- OBJECTIVE: Please write out, word for word, the lines from the one containing "The height and width of the screenshot is (952, 1253)." through the one containing "I will point(397,576).", both included.
**** DATA SECTION
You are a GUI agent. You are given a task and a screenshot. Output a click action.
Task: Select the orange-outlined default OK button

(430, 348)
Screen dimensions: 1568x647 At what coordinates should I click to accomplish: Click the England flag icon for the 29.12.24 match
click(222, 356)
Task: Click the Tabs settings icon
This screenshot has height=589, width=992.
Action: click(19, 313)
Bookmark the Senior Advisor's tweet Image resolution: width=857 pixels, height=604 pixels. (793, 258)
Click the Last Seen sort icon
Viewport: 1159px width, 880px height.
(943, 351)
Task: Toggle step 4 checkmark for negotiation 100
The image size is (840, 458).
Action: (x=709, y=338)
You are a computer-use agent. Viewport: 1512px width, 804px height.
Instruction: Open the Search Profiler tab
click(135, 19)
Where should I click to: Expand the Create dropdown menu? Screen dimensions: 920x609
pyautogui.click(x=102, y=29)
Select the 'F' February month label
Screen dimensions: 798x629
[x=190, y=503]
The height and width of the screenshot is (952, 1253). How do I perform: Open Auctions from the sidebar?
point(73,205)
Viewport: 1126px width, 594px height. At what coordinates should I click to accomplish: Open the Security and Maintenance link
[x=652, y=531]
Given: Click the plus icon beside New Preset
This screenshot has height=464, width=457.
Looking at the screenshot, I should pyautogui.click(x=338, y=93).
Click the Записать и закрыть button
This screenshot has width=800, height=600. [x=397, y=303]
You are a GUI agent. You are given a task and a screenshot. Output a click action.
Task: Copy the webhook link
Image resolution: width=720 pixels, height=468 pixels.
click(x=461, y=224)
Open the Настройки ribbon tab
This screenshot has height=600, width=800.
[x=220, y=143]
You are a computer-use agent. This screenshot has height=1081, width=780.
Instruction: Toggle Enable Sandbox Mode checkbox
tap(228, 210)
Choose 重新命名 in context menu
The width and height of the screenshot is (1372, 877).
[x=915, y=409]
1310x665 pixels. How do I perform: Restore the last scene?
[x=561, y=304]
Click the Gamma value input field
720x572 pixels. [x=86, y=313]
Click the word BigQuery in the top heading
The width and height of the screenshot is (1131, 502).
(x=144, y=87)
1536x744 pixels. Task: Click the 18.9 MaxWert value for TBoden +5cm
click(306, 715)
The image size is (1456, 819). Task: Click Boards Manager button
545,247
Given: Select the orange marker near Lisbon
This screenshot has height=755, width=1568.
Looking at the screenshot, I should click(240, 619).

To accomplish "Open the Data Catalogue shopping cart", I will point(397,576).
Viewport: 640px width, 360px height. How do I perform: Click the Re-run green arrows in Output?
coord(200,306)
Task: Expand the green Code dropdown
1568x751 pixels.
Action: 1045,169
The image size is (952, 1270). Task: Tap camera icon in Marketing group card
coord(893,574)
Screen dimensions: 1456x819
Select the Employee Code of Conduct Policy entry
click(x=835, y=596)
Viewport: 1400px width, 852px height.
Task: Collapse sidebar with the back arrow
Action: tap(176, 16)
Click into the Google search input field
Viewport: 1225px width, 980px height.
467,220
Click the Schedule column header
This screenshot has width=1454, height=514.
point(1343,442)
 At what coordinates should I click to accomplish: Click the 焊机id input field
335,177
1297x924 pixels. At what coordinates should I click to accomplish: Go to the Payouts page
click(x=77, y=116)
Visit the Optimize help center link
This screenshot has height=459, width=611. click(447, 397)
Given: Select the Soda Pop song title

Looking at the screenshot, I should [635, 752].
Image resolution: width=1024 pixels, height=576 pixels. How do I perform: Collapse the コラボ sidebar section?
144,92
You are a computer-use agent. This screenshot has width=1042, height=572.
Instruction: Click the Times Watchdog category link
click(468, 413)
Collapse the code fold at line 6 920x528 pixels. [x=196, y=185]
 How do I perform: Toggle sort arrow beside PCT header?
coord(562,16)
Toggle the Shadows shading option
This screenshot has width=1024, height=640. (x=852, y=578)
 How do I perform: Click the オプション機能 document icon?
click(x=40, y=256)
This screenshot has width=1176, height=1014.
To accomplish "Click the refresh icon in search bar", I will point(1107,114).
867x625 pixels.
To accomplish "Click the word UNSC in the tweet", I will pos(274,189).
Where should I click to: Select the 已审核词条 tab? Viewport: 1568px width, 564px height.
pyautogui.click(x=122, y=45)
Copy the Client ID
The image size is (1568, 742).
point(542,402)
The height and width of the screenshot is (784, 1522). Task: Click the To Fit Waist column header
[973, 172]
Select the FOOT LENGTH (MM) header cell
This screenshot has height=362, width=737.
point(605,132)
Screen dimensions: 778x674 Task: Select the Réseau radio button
********
- EXERCISE RESULT:
The height and width of the screenshot is (952, 1253). How do I perform: Open Auctions from the sidebar?
point(73,205)
Viewport: 1126px width, 594px height. At what coordinates should I click to accomplish: Open the Security and Maintenance link
[x=652, y=531]
Given: Click the plus icon beside New Preset
This screenshot has height=464, width=457.
Looking at the screenshot, I should pyautogui.click(x=338, y=93).
Click the Записать и закрыть button
This screenshot has width=800, height=600. [x=397, y=303]
You are a GUI agent. You are given a task and a screenshot. Output a click action.
Task: Copy the webhook link
Image resolution: width=720 pixels, height=468 pixels.
click(x=461, y=224)
Open the Настройки ribbon tab
This screenshot has height=600, width=800.
[x=220, y=143]
You are a computer-use agent. This screenshot has height=1081, width=780.
Instruction: Toggle Enable Sandbox Mode checkbox
tap(228, 210)
Choose 重新命名 in context menu
The width and height of the screenshot is (1372, 877).
[x=915, y=409]
1310x665 pixels. How do I perform: Restore the last scene?
[x=561, y=304]
Click the Gamma value input field
720x572 pixels. [x=86, y=313]
Click the word BigQuery in the top heading
The width and height of the screenshot is (1131, 502).
(x=144, y=87)
1536x744 pixels. Task: Click the 18.9 MaxWert value for TBoden +5cm
click(306, 715)
The image size is (1456, 819). Task: Click Boards Manager button
545,247
Given: Select the orange marker near Lisbon
This screenshot has height=755, width=1568.
Looking at the screenshot, I should click(240, 619).

To accomplish "Open the Data Catalogue shopping cart", I will point(397,576).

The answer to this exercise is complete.